The Discontinued Watch Rory McIlroy Wore at His 2nd Straight Masters Win

On Sunday, Rory McIlroy became only the fourth man in history to win consecutive Masters titles (after Jack Nicklaus, Nick Faldo, and Tiger Woods). While golf fans parsed every birdie and bogey of the dramatic final round at Augusta—where McIlroy edged Scottie Scheffler by a single stroke—watch fans noticed something else: the Omega on McIlroy’s wrist.
Throughout the Masters tournament and on the victory podium, the Irishman wore an Omega De Ville Central Tourbillon in 18k red gold—a watch Omega no longer produces.
McIlroy bought his in 2019, as a reward for winning his second FedEx Cup title. “Omega are a sponsor of mine, so I sort of had my eye on this watch for a while, but I just wanted to treat myself after a win,” he has said.
The De Ville Central Tourbillon has become McIlroy’s go-to wristwatch. “I probably wear it too often,” he said in the same article. “I probably should have it be more special than it is, but I just like it so much.”
With no date, no chronograph, and no concession to sportiness, the De Ville Central Tourbillon is not a timepiece built for recognition.
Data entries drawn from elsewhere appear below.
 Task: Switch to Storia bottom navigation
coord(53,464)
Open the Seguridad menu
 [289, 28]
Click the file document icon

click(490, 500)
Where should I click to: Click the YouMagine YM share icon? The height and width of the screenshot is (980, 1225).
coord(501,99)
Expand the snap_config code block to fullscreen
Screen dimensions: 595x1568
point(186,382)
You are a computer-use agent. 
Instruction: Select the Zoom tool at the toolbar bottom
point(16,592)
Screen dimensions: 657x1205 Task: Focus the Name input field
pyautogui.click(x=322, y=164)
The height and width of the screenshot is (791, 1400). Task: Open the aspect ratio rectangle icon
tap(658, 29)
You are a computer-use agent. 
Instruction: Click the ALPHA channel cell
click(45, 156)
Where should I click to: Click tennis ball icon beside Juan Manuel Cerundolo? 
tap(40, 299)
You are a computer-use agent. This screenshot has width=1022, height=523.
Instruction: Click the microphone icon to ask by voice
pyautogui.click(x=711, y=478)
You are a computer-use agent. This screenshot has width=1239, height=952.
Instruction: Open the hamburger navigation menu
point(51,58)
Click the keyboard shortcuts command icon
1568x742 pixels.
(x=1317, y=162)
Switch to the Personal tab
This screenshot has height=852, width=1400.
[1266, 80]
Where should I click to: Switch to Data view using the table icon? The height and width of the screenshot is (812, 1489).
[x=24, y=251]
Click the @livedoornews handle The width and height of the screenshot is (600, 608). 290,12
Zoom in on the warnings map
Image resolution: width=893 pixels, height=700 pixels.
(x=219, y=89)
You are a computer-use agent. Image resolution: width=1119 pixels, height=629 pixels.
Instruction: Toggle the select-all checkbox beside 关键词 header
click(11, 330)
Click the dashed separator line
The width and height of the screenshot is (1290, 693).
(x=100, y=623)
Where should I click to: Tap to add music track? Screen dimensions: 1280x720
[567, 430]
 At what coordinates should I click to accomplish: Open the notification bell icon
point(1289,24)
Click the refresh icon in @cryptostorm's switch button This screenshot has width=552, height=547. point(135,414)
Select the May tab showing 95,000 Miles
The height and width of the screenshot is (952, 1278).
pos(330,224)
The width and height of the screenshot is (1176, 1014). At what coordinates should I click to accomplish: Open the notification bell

What it offers instead is a skeletonized sapphire crystal dial and a central tourbillon cage that completes one full rotation every 60 seconds—a mechanism designed to keep a movement running true regardless of its position. That’s been one of the hardest problems for watchmakers to solve, and it’s one of the oldest problems in the portable timekeeping world.
Comparable models to McIlroy’s Omega De Ville are priced above $200,000 on the secondary market.
The Masters champ has been an Omega ambassador for more than a decade, and he’s worn the De Ville Tourbillon at other tourneys, including the Ryder Cup. A year ago at Augusta, McIlroy wore Omega’s Speedmaster Silver Snoopy—a playful choice for the relief of finally winning golf’s grand slam. Before Omega, an Audemars Piguet Royal Oak was his constant.
At the Masters this weekend, McIlroy’s other wrist was notable too: There, he wore a green Whoop fitness tracker. He and fellow golf pro Shane Lowry had made an investment in the Whoop company just weeks before the Masters. The juxtaposition between McIlroy’s two pieces of wristwear—tourbillon and biometric sensor, 18k gold and silicone—presents either a contradiction or a perfectly coherent statement about where professional golf stands in 2026.